A study directed by Dr. David Lewis at Mindlab International at the University of Sussex in the UK, found that, “Losing yourself in a book is the ultimate relaxation. “As the paper reported, Psychologists believe this is because the human mind has to concentrate on reading and the distraction of being taken into a literary world eases the tensions in muscles and the heart.” The best part is that you only have to read six minutes a day – six! No matter how stressed I am, how long my day has been, or how many things are on my “to do” list, I am certain I can carve out six minutes a day. (View a video of Dr. Lewis here:

What are the benefits of reading? I am glad you asked. Reading –

  • lowers blood pressure
  • lowers heart rate
  • reduces muscle tension
  • drops stress levels (up to 68%) faster than walking or drinking tea.

There is just one catch – it can’t be required reading. It must be something you are reading just for fun, so you can really make that great escape.

These weeks leading up to the start of school have been VERY stressful, and I haven’t taken much time to nurture my soul, but there were two bright spots. The night before two of my grandchildren were beginning 1st grade, I video chatted with each of them and read them First Day Jitters by Julie Danneberg. They attentively listened to “Nona” read them this adorable story about Sarah Jane Hartwell’s first day of school. They loved it! What I noticed after each reading experience was that I was smiling the entire time I was reading and felt the weight of my day fall away. That feeling changed the way I approached the rest of my evening, and I actually felt more energized.

That experience has shored my determination to make time for reading aloud to my 7th graders. Kids are never too old to be read to, and if it can lower their stress levels (and mine) than it definitely has to be one of my priorities!

So, if you are thinking that you do not have time to engage in reading self-care, here are a couple of ideas to try.
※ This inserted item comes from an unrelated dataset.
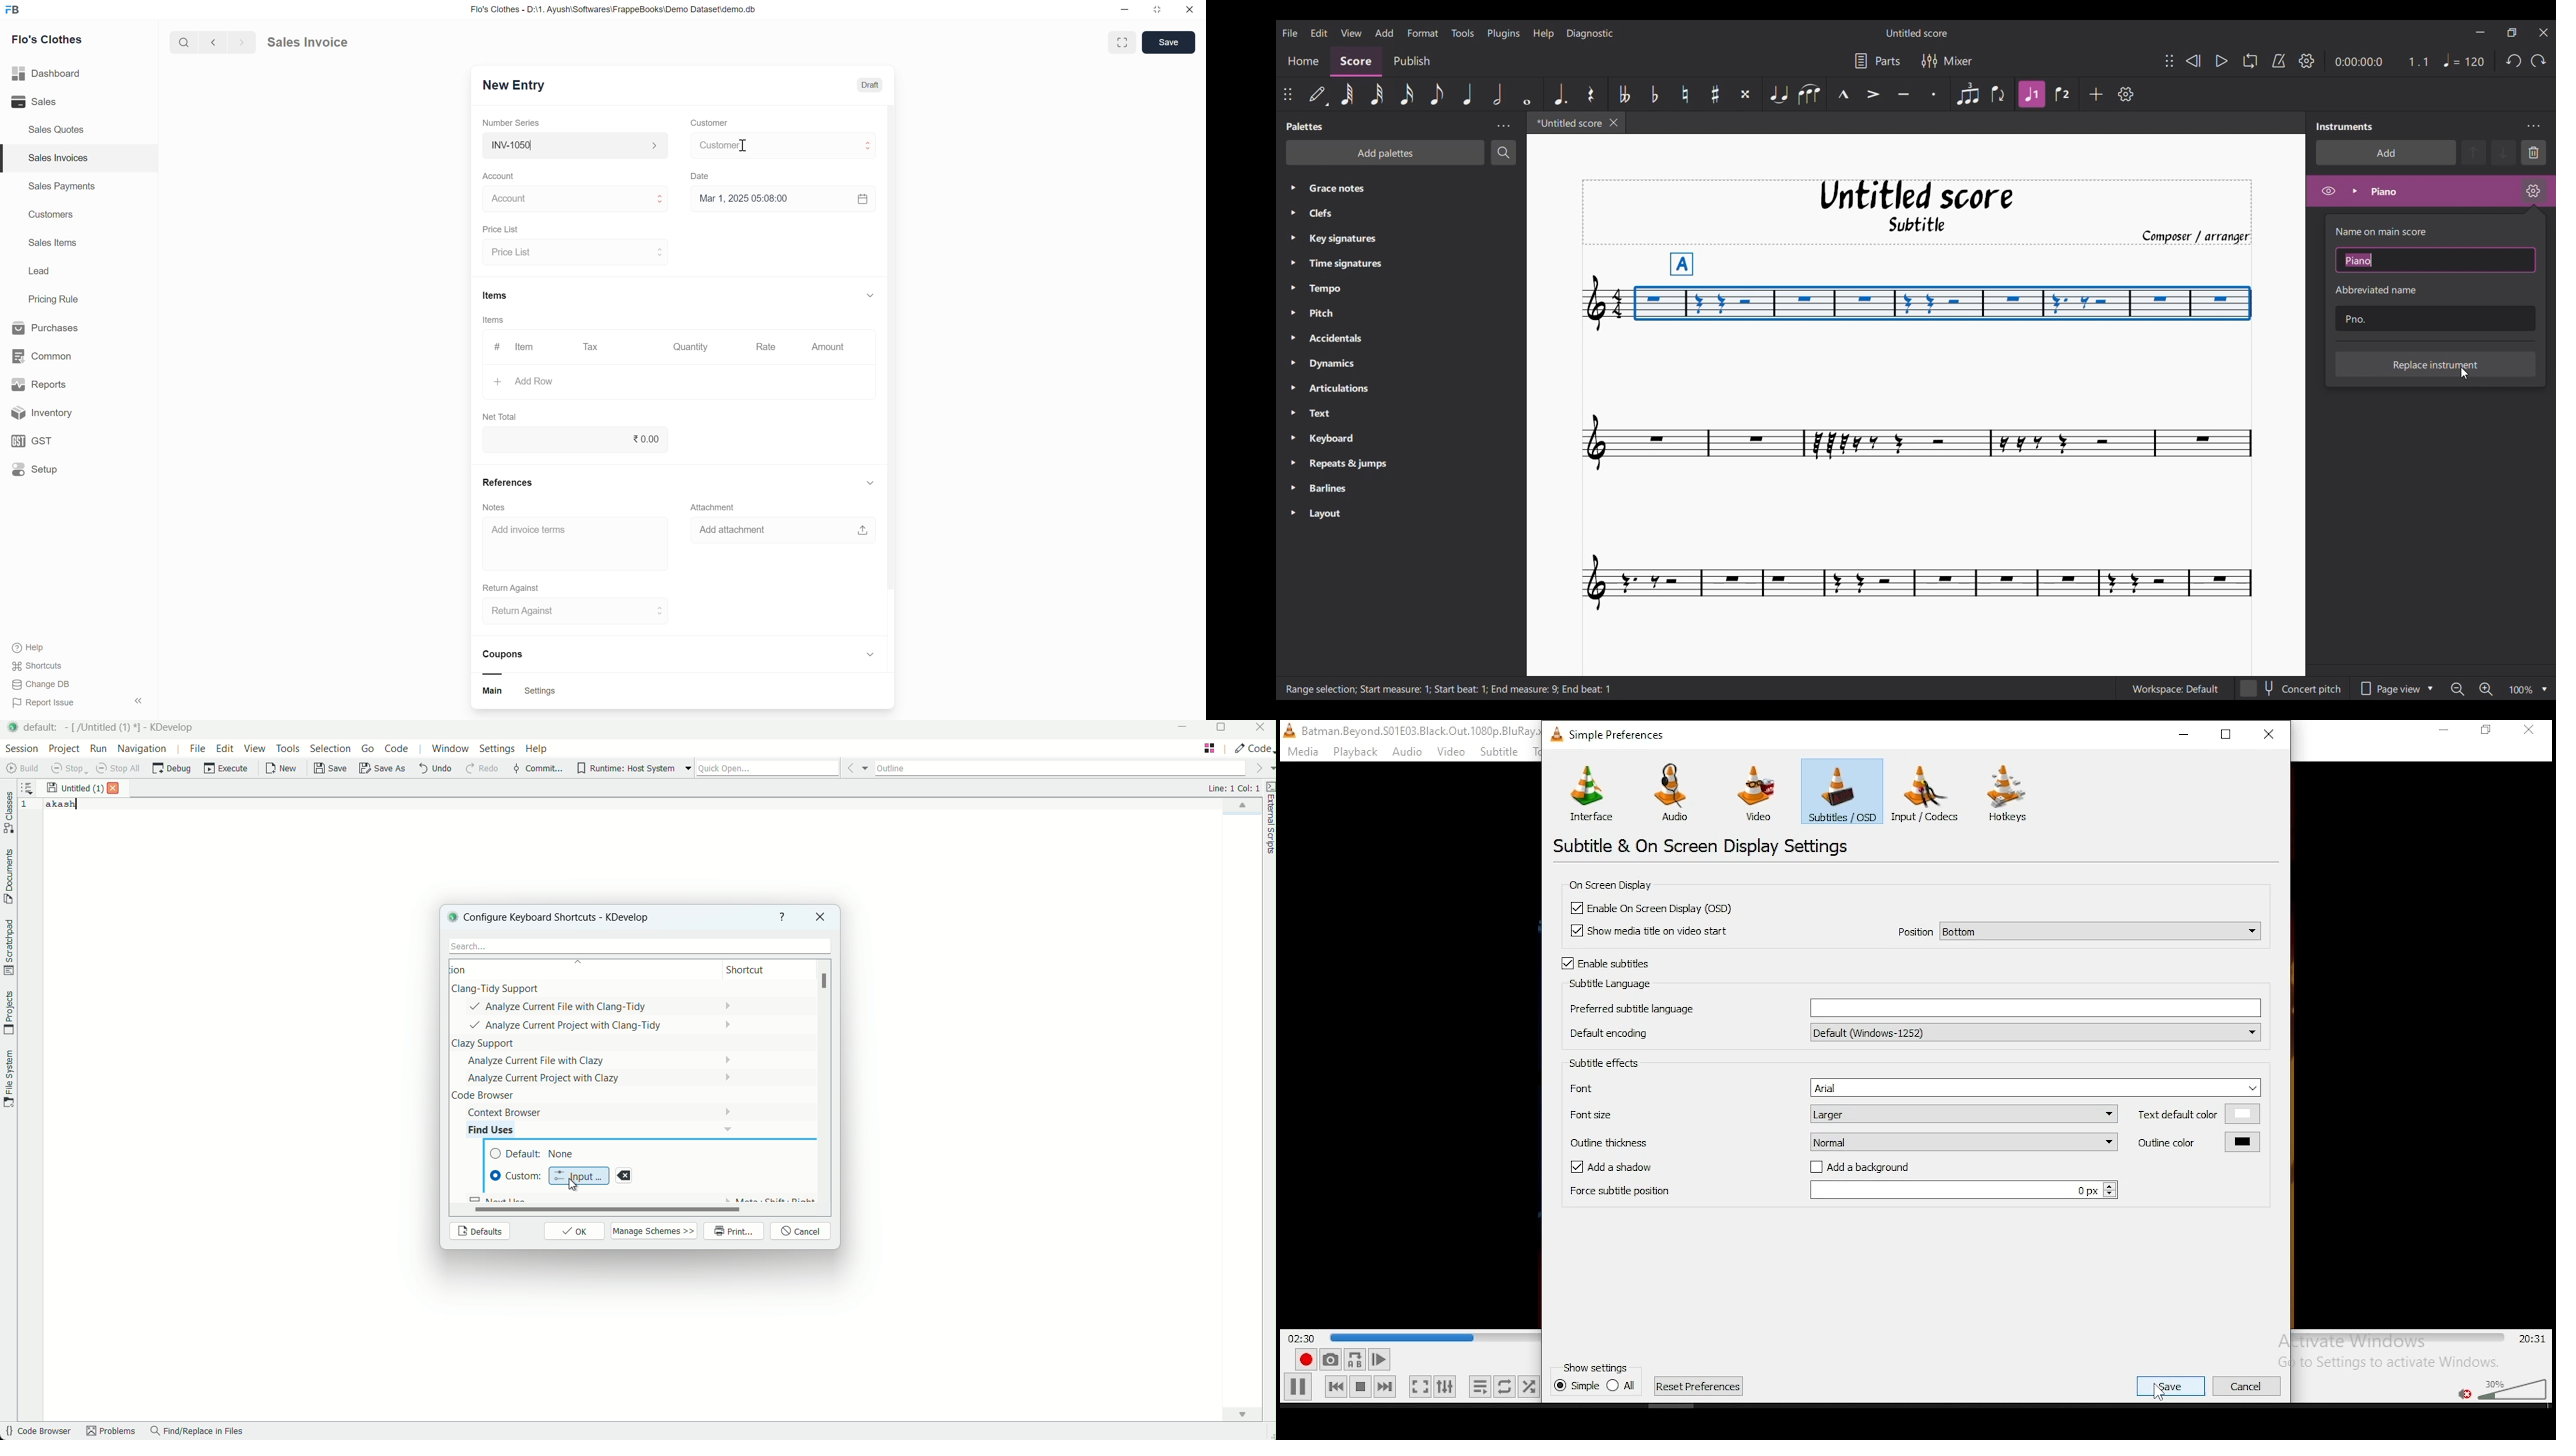 This screenshot has width=2576, height=1456. What do you see at coordinates (65, 383) in the screenshot?
I see `Reports ` at bounding box center [65, 383].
  • Audible books: Use your commute to listen in the car – just don’t take your eye off the road. I especially love listening to books set in other countries, so I get to hear the characters’ accents.
  • Meditation Apps: Many of these apps have sleep stories that help you wash away the stress of the day and fall alseep easier. My sister gifted me with a year subscription to the Calm app and a bluetooth headband. I put on my headband, choose a story, and direct all of my attention to the rich descriptions read by the gentle voice of the narrator. Before you know it, I am out like a light and on my way to a great night’s sleep.